This photo of a ribbon-cutting ceremony for a new business in my hometown of Steinbach was in the current issue of The Carillon, the regional newspaper where my column appears regularly. It was noted in the photo’s caption that social distancing was not being practised by either the city mayor or the local member of Canada’s Parliament. The two gentlemen appear front and centre in the photo. It’s great to hear that a new business is getting off the ground even amidst the pandemic, but if the restaurant wants to stay open and not be the source of a COVID-19 outbreak, it might be prudent for the patrons of the eating establishment to behave in a safer manner than their local political leaders.
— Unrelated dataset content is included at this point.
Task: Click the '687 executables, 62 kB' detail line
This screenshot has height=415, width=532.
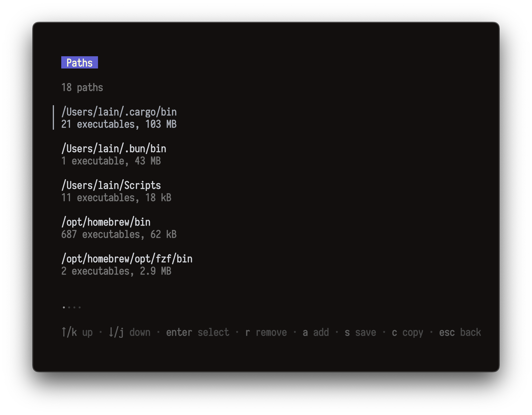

In the latest issue of the Canadian Mennonite magazine, writer Doug Klassen suggests the pandemic can inspire people of faith to find safe and innovative ways to open the doors of their homes and churches to their neighbours and the local community. Klassen’s article is illustrated with gorgeous photos of doors taken by Jane Grunau, a former college classmate of mine.
I also love taking pictures of doors. Here is one of several blog posts I have done about the doors I have photographed.
I have been writing weekly letters to my grandsons during the pandemic. I know with school cancelled they have more time to read letters from their Grandma. I include photographs and stories about their Dad when he was a little, stories about their great grandparents and even great-great-grandparents and I ask them questions about things which they answer when we have our regular Face Time chats.
I read an article in The Lily about an aunt who is writing letters to her new niece because pandemic travel restrictions mean she can’t go and meet her in person. The Lily, a newsletter that features stories about women, also had a delightful article about a granddaughter who is exchanging poems with her 94-year-old grandmother through the postal service during the pandemic.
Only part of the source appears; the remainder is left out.